Hierarchical retrieval for large-text RAG

RAPTOR: Recursive Abstraction for Long Document Summarization

TL;DR

RAPTOR introduces a recursive abstraction mechanism that decomposes large documents into layered summaries for enhanced retrieval-augmented generation (RAG). This approach addresses the challenges of scaling retrievers and readers to very long inputs by building hierarchical conceptual representations.

Retrieval-augmented generation (RAG) workflows routinely struggle with very long documents due to input length limitations in transformer-based models and retrieval inefficiencies. RAPTOR (Recursive Abstraction for Long Document Summarization) addresses this by iteratively summarizing and abstracting document chunks, creating a multi-level hierarchy that facilitates efficient retrieval and improves downstream generation quality.

Motivation: Scaling Retrieval with Length Constraints

Standard RAG pipelines typically index documents as flat shards, often limited to 512–1,024 tokens per chunk, due to transformer input caps. This flat chunking dilutes semantic coherence and can limit retrieval recall, particularly for documents exceeding tens of thousands of tokens. RAPTOR’s approach mitigates this by constructing a layered abstraction tree where each node is a summary of its child nodes, enabling retrievers to operate over semantically richer and hierarchically organized embeddings.

Hierarchical retrieval in RAPTOR contrasts with fixed segmentation by representing the document at multiple granularities—from detailed text chunks up through higher-level summaries. This layered representation supports focused retrieval that respects document structure and topic progression.

RAPTOR Architecture and Workflow

RAPTOR recursively segments documents into overlapping chunks at the base level, which are independently summarized using a fine-tuned transformer with summarization capabilities. These summaries become inputs to a subsequent stage where they are again chunked and summarized, iteratively, until a global document summary emerges at the root of the hierarchy.

Embeddings are generated at each level of the hierarchy, stored in a vector index (e.g., FAISS or Pinecone). During retrieval, queries traverse from the highest abstraction to the most detailed summaries, refining the results progressively. This reduces the retrieval scope at each level, lessening computational load and improving relevance.

By varying chunk size and summary granularity at different layers, RAPTOR balances the tradeoff between contextual fidelity and efficiency. This recursive abstraction enables fine resolution where needed while keeping the overall representation compact.

Empirical Outcomes and Benchmarks

A 2023 study published in the ACL Anthology demonstrated that RAPTOR improved end-to-end QA accuracy by 7.8% over flat chunk baselines on the NarrativeQA long-form question answering dataset. The approach reduced retrieval latency by approximately 30% on average by pruning irrelevant content early in the hierarchy.

An internal benchmark at a leading enterprise AI provider corroborated these findings, showing that RAPTOR-enabled RAG pipelines scale to documents exceeding 50,000 tokens with limited degradation in answer precision. In comparison, flat retrieval strategies saw precision drops beyond 15,000 tokens due to semantic dilution.

Vector index sizes also decreased by around 20% since high-level summaries replace many lower-level granular vectors, cutting storage and retrieval complexity, a key efficiency factor in enterprise deployments.

Integration Considerations for Enterprise AI

Enterprises looking to adopt RAPTOR should consider the increased complexity in document ingestion pipelines and the need for iterative summarization workflows. Fine-tuning summarization models for domain-specific languages improves abstraction quality, which directly impacts retrieval relevance.

RAPTOR is compatible with major embedding services such as OpenAI’s text-embedding-ada-002, Cohere, and local transformer embeddings. Enterprises should evaluate latency budgets and index maintenance strategies given the hierarchical indexing structure.

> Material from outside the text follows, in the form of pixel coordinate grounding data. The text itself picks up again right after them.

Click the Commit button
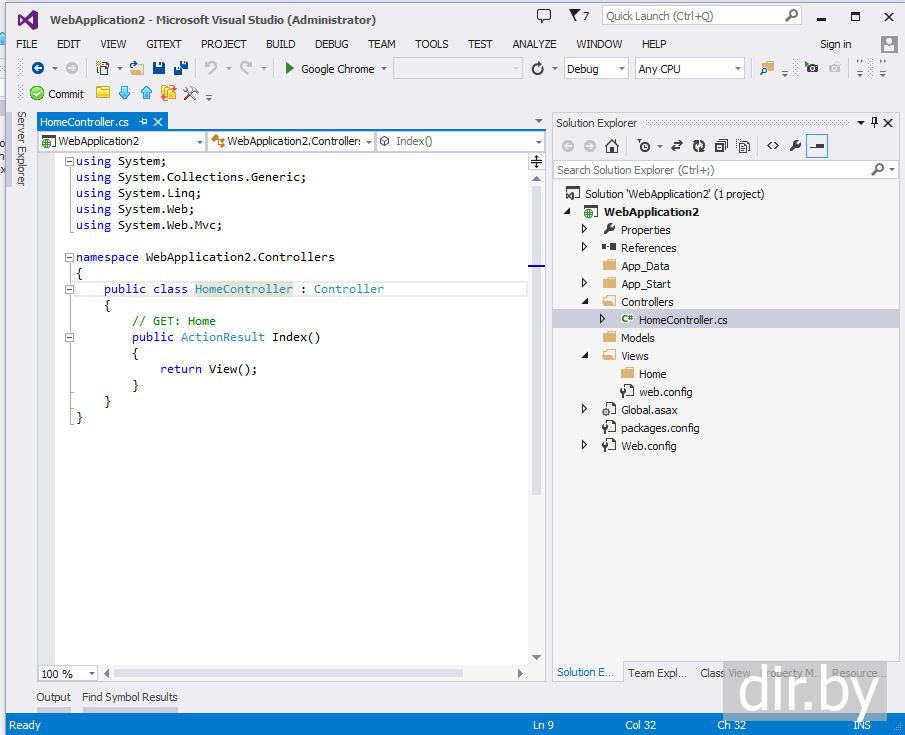Screen dimensions: 905x735 point(57,93)
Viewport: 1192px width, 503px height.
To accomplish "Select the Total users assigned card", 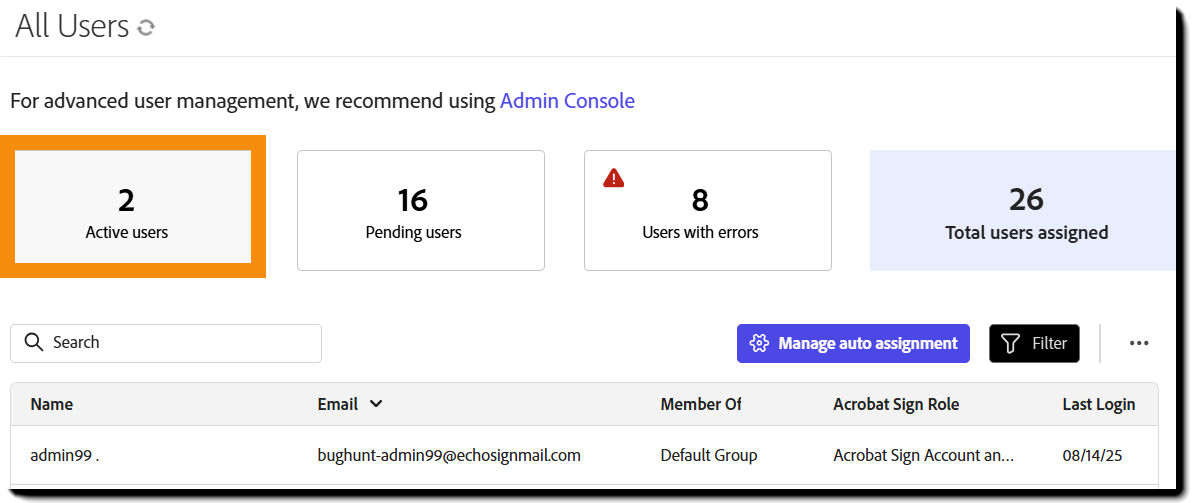I will click(x=1026, y=211).
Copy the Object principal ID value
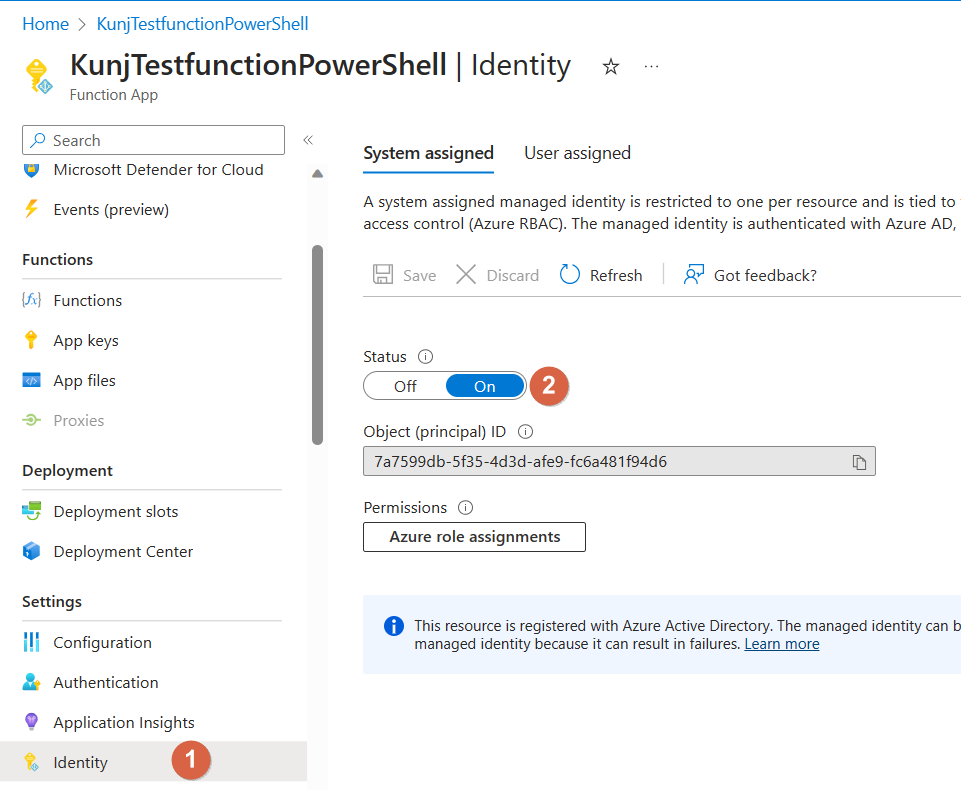This screenshot has width=961, height=790. point(859,462)
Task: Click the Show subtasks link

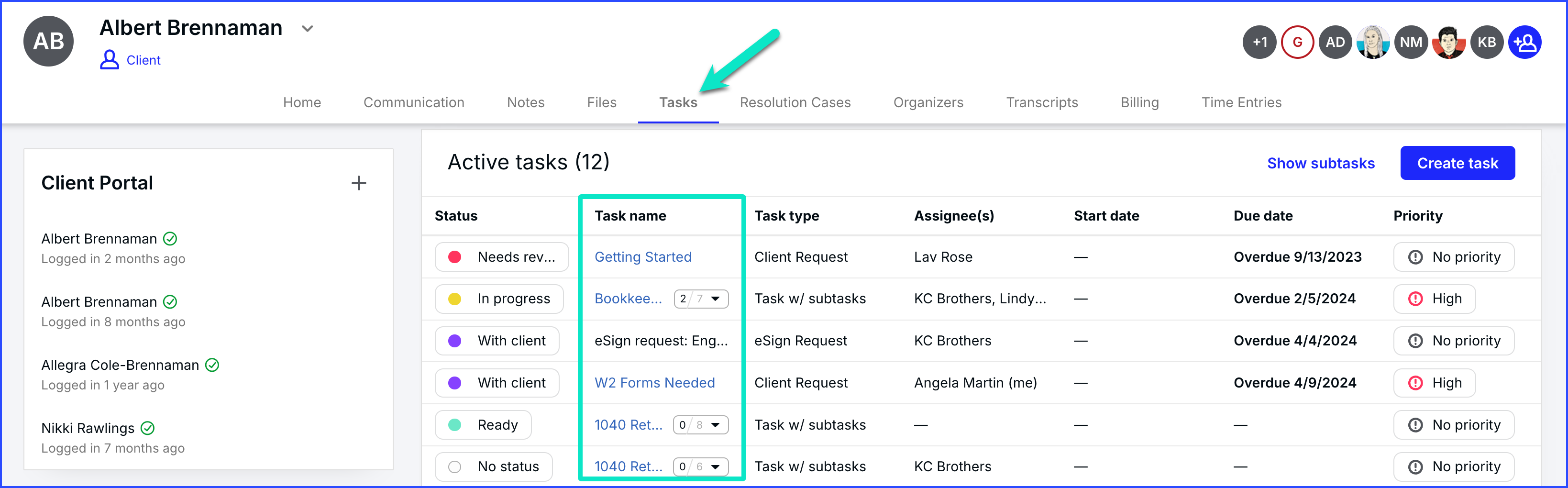Action: [x=1320, y=163]
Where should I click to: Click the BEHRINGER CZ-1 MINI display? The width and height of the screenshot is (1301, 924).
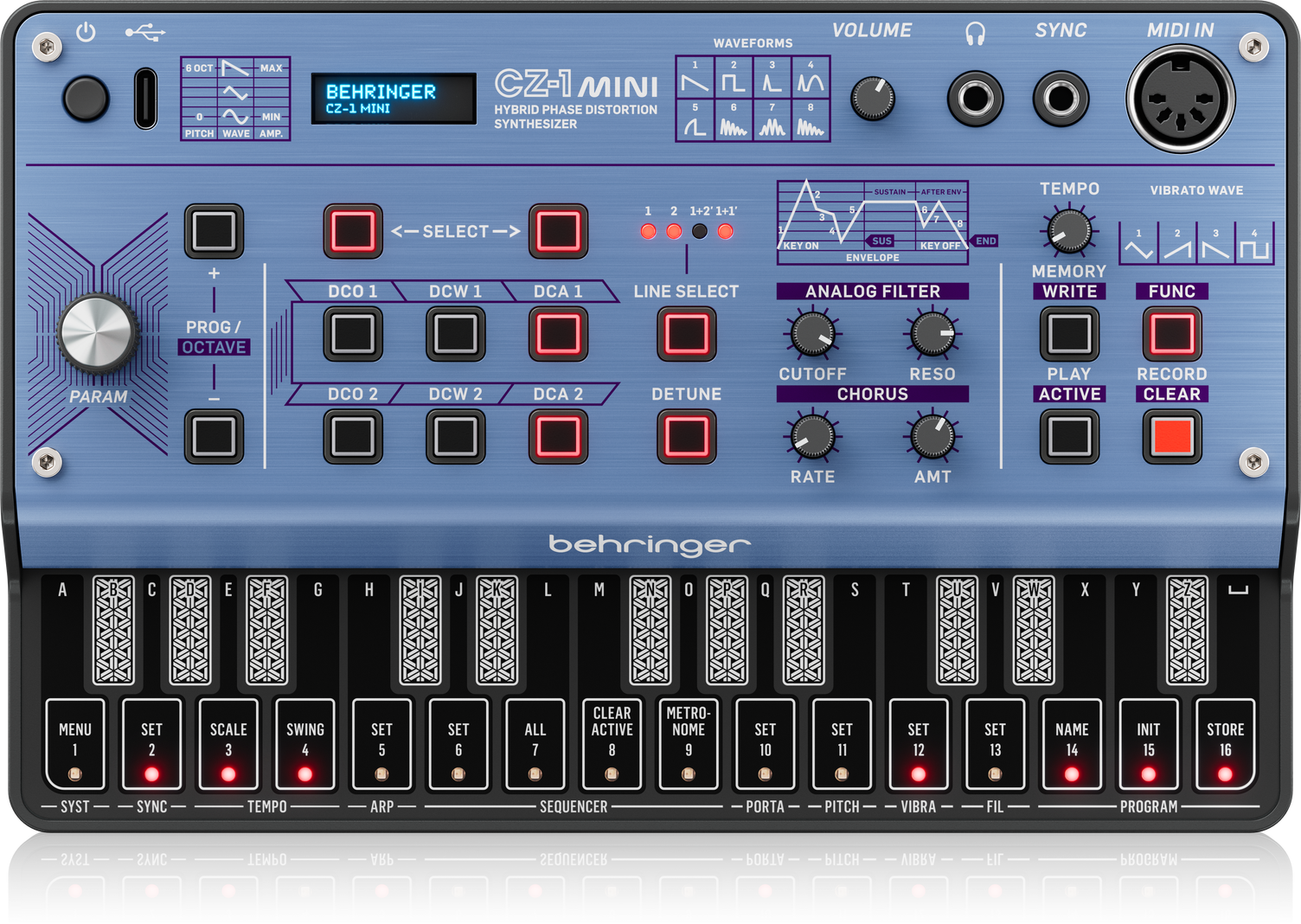pos(394,99)
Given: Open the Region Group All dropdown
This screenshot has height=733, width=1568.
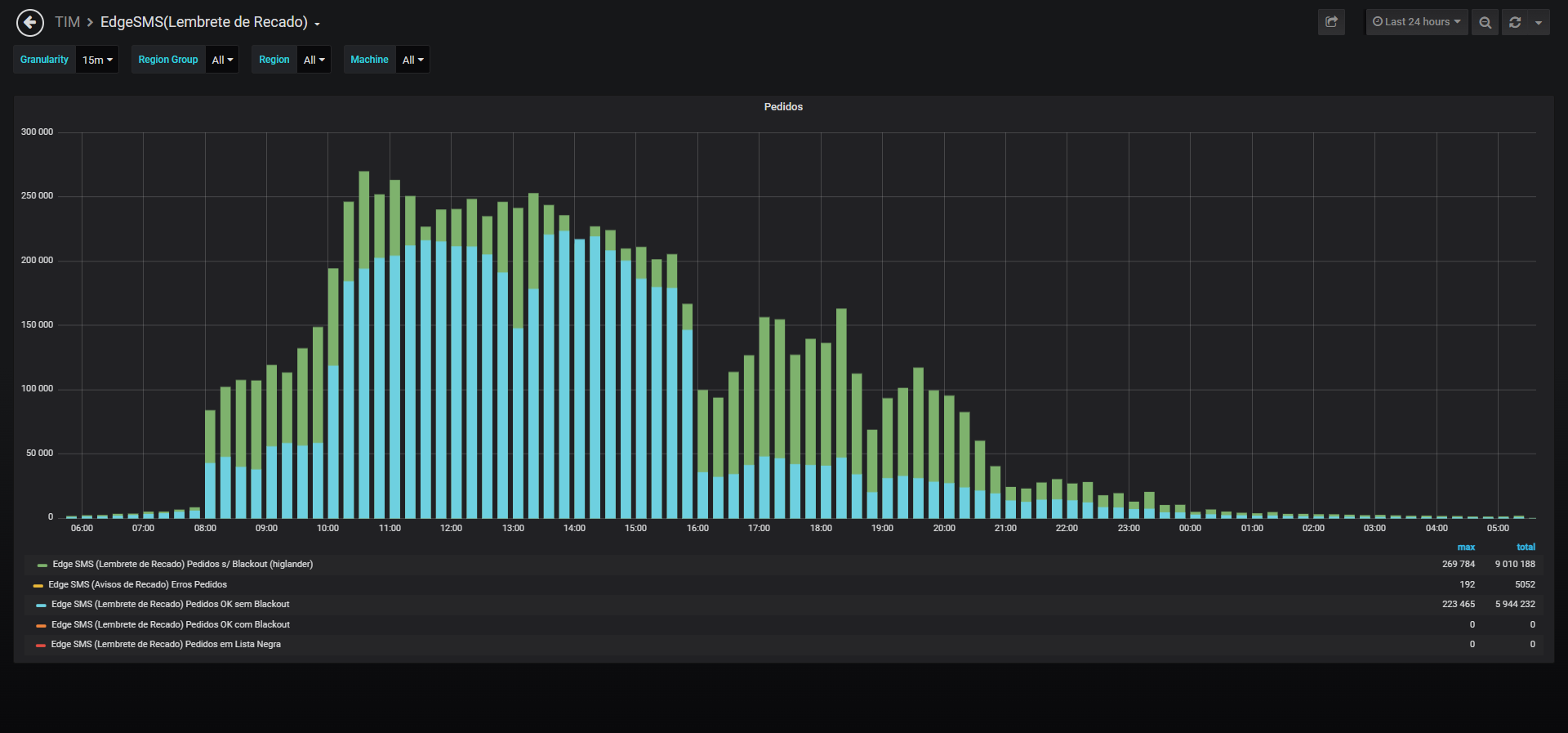Looking at the screenshot, I should 222,60.
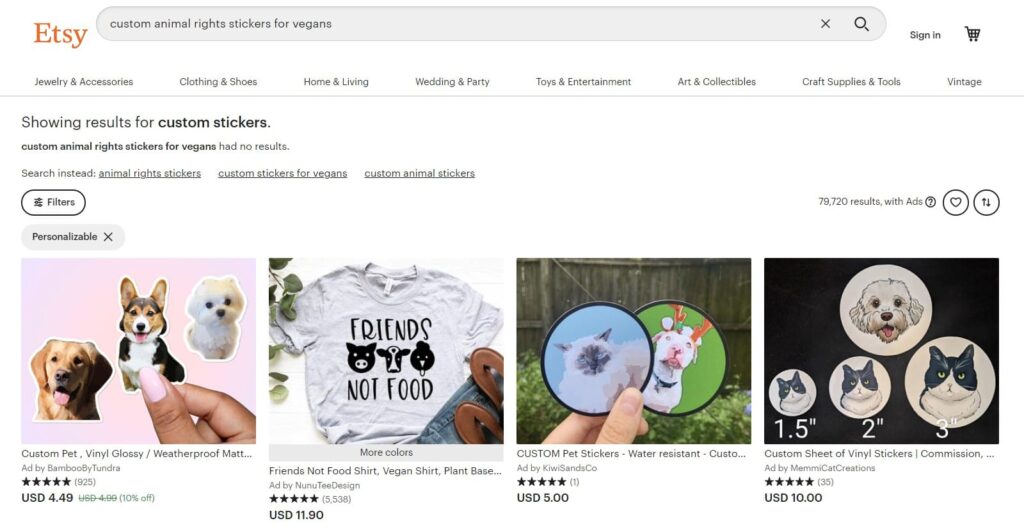
Task: Open Craft Supplies & Tools category
Action: [x=851, y=82]
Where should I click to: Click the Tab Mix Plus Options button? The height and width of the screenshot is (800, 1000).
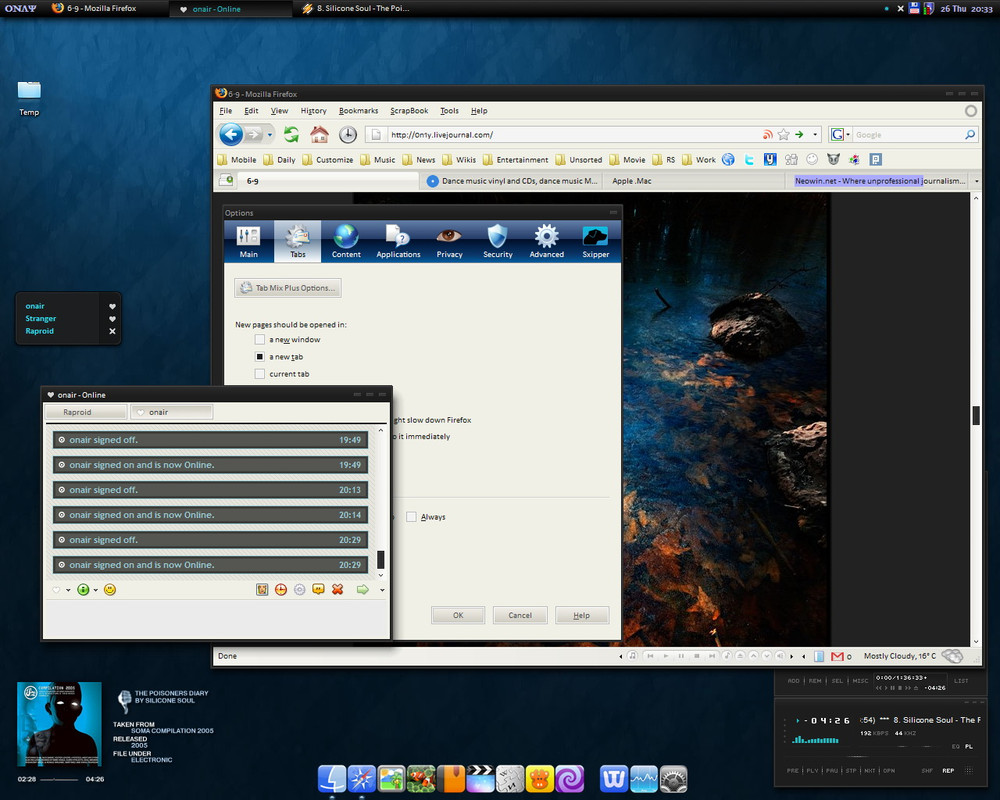pos(288,288)
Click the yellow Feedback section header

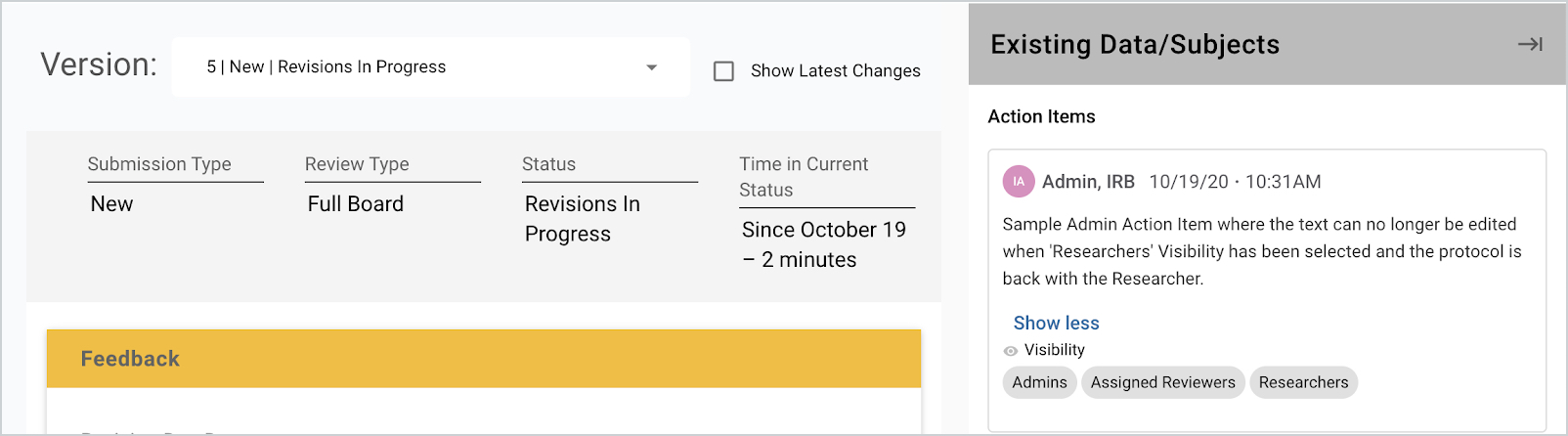484,359
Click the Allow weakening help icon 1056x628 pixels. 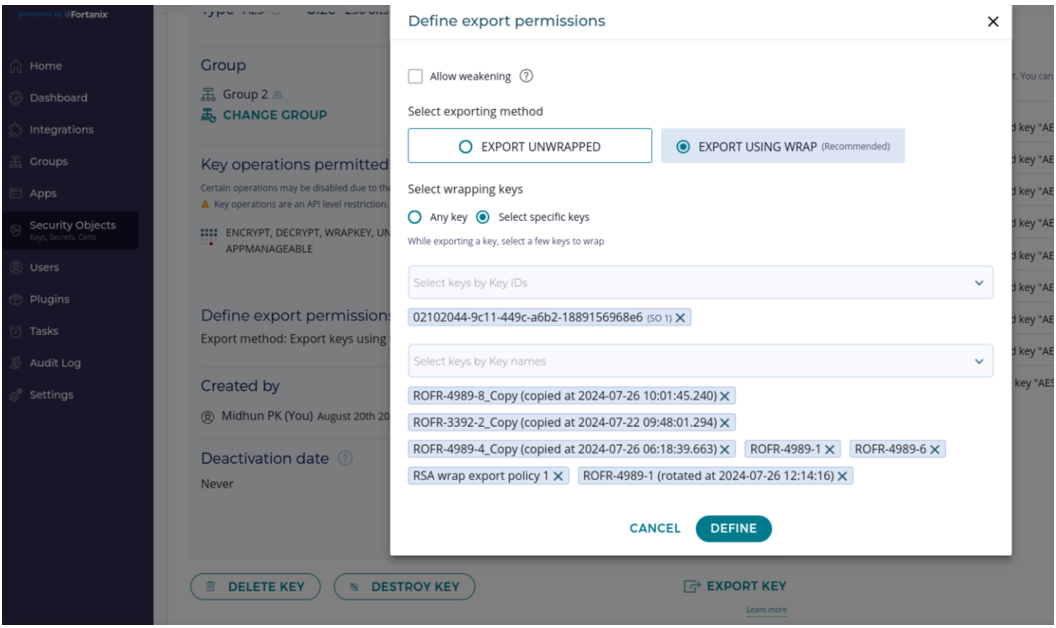[x=526, y=76]
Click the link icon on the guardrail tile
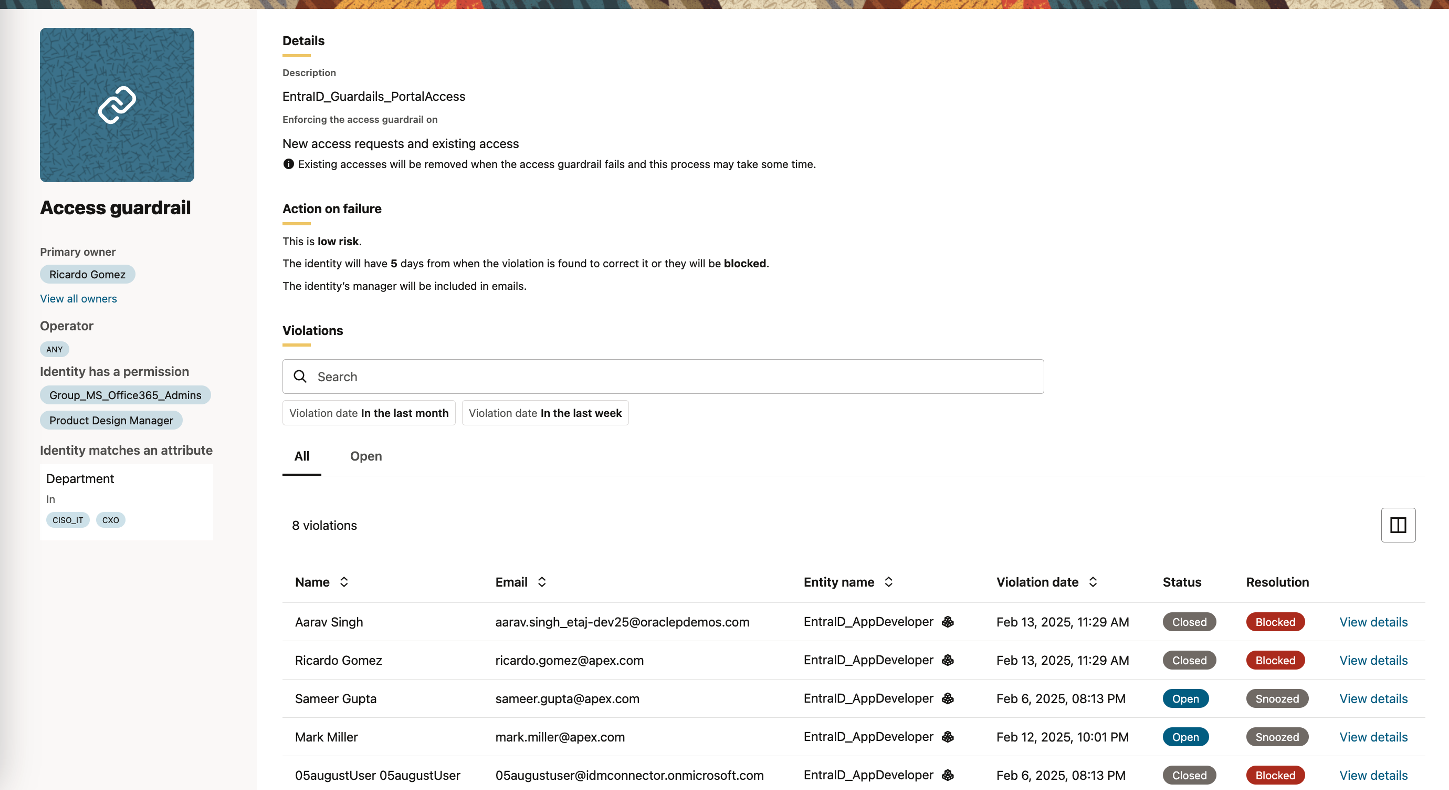 (117, 105)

Combining RAPTOR with vector database platforms offering native support for multi-granularity search, such as Pinecone or Weaviate, can streamline implementation. However, enterprises must assess the cost implications of increased summarization compute and iterative indexing operations.

Conclusion and Recommendations

RAPTOR’s recursive abstraction methodology offers a practical and scalable path to extend RAG pipelines beyond traditional document length limits. By translating a single long document into a structured hierarchy of summaries, RAPTOR enhances retrieval precision, reduces latency, and maintains contextual integrity.

Enterprises focused on knowledge-intensive applications involving very large documents—such as regulatory compliance, technical manuals, or legal corpora—should pilot hierarchical retrieval frameworks like RAPTOR to benchmark gains relative to flat chunking.

Checklist for Evaluating RAPTOR Adoption

Assess document length distributions and semantic coherence fragmentation under flat chunking.
Evaluate summarization model performance on domain-specific content at multiple granularities.
Benchmark hierarchical retrieval latency and precision against current baseline retrievers.
Ensure vector indexing backends support multi-level hierarchical queries and pruning.
Budget for increased summarization compute and pipeline complexity.
Plan for downstream generation model context window compatibility with hierarchical summaries.